MAGRPOTrainer setup:
agent_model or agents: Model identifier string for homogeneous agents, or list of agent models (multi-agent agent_model must be a string)
num_agents: Number of agents
tokenizer: The tokenizer (required)
reward_func: Callable that returns a list of floats (required)
reward_processor: Optional processor to apply to rewards (e.g., scaling)
formatters: Single callable or list of callables for each agent to format prompts
args: Instance of MAGRPOConfig (optional)
train_dataset: Training dataset (required)
eval_dataset: Evaluation dataset (optional)
model_config: Model configuration dict (optional)
wandb_config: Configuration for Weights & Biases logging (optional)
external_transition: Function providing transitions between turns
eval_logger: Evaluation logger function (optional)
eval_aggregator: Evaluation aggregator function (optional)
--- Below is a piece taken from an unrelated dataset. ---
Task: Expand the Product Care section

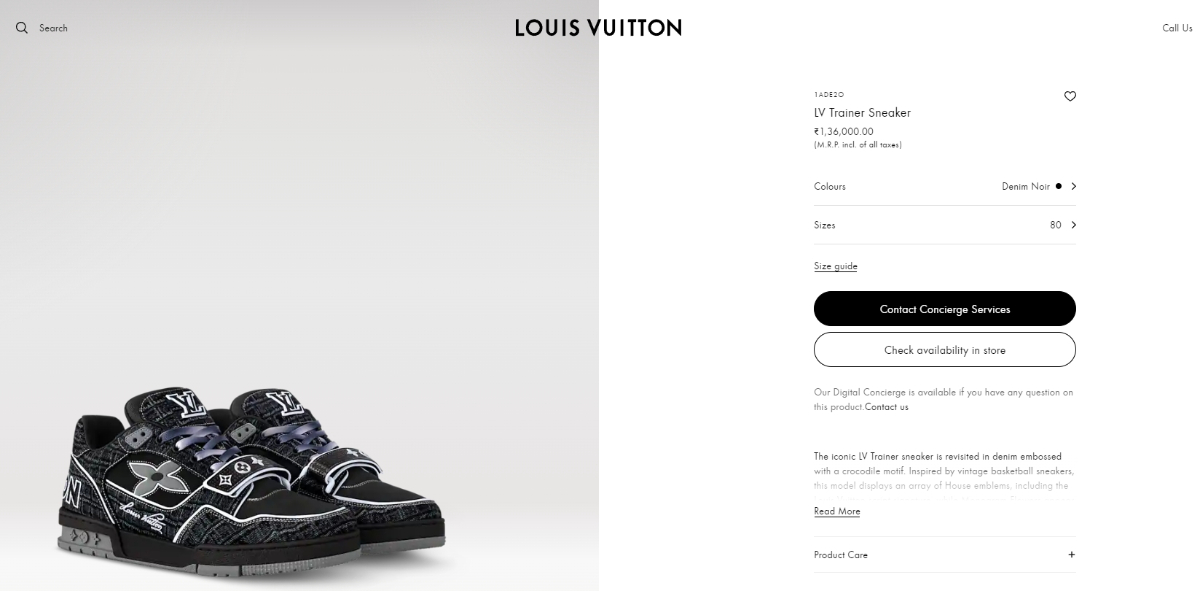Action: point(945,554)
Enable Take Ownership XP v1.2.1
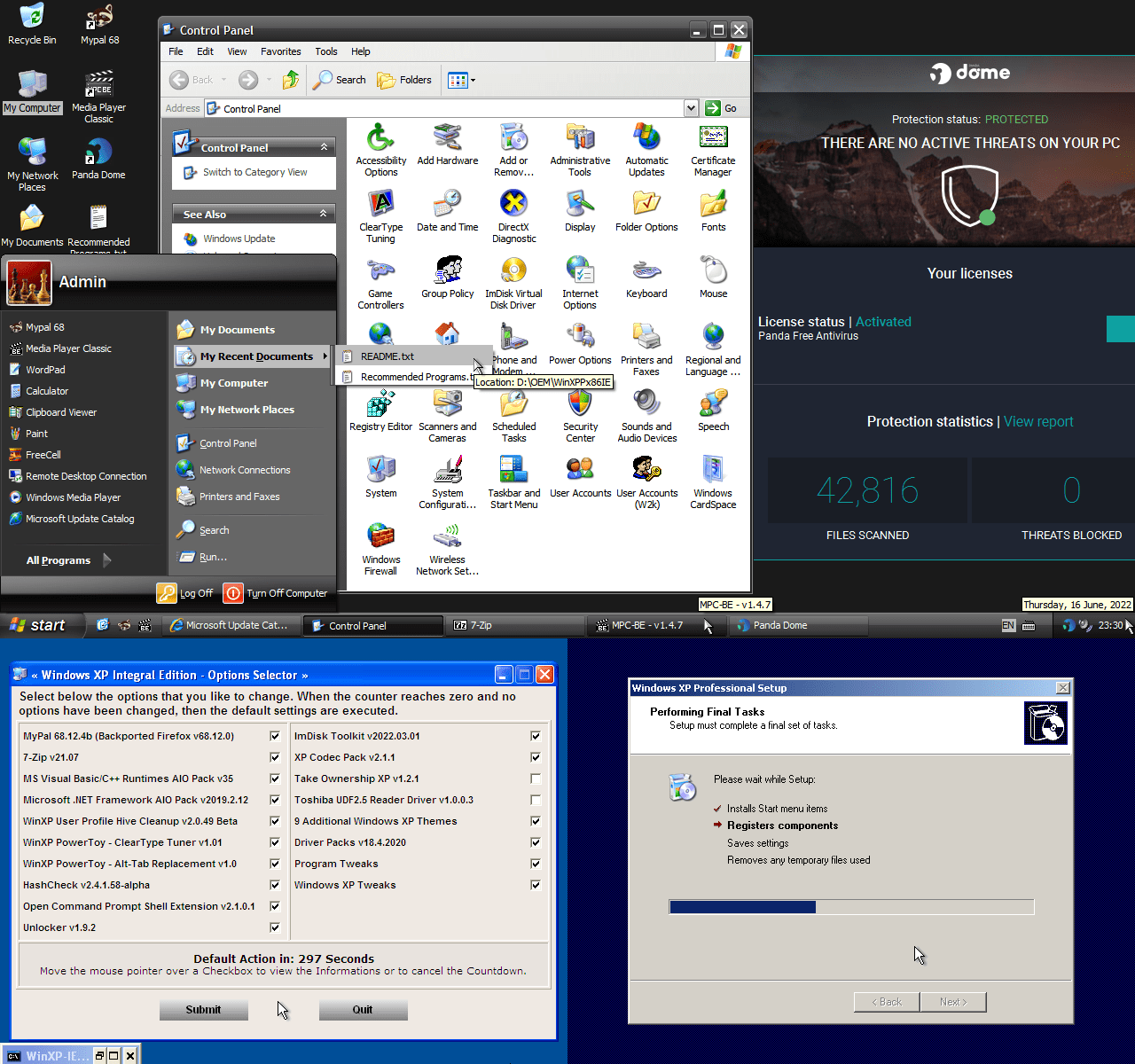The image size is (1135, 1064). click(535, 778)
For simplicity, MAGRPO computes the policy gradient using the current policy’s samples without importance sampling or ratio clipping. And since it does not use a critic model, there is no value_clip_range applicable.

The trainer uses a fixed training DataLoader batch size of 1 and requires at least num_generations=2 generations for group baseline computation. The training use batch gradient descent by default, where train_batch_size=rollout_buffer_size.

Other Variants#

CoMLRL also provides other MA-REINFORCE variants with different baselines:

MARLOO: Multi‑Agent REINFORCE Leave‑One‑Out. Baseline is the mean return of other agents (leave‑one‑out) at the same step.

J(\theta_i) = \mathbb{E}_{\mathbf{o}_0 \sim \mathcal{D}, \mathbf{h}_t \sim \boldsymbol{\pi}_{\boldsymbol{\theta}}} \Bigg[\frac{1}{K}\sum_{k=1}^{K}\sum_{t=0}^{H-1} \left(R^{k}_t - \frac{1}{K-1}\sum_{l=1, l\neq k}^{K}R^{l}_t\right) \cdot \log \pi_{\theta_i}(a^{k}_{i,t}\mid h_{i,t})\Bigg].

MAREMAX: Multi‑Agent REINFORCE with Group Max. Baseline is the maximum group return at the step.

J(\theta_i) = \mathbb{E}_{\mathbf{o}_0 \sim \mathcal{D}, \mathbf{h}_t \sim \boldsymbol{\pi}_{\boldsymbol{\theta}}} \Bigg[\frac{1}{K}\sum_{k=1}^{K}\sum_{t=0}^{H-1} \left(R^{k}_t - \mathrm{max}_l\, R^l_t \right) \cdot \log \pi_{\theta_i}(a^{k}_{i,t}\mid h_{i,t})\Bigg].

These classes and MA-REINFORCE are derived from comlrl.trainers.reinforce.MAGRPOTrainer. Interfaces for the trainer and configuration classes are the same as MAGRPOTrainer and MAGRPOConfig.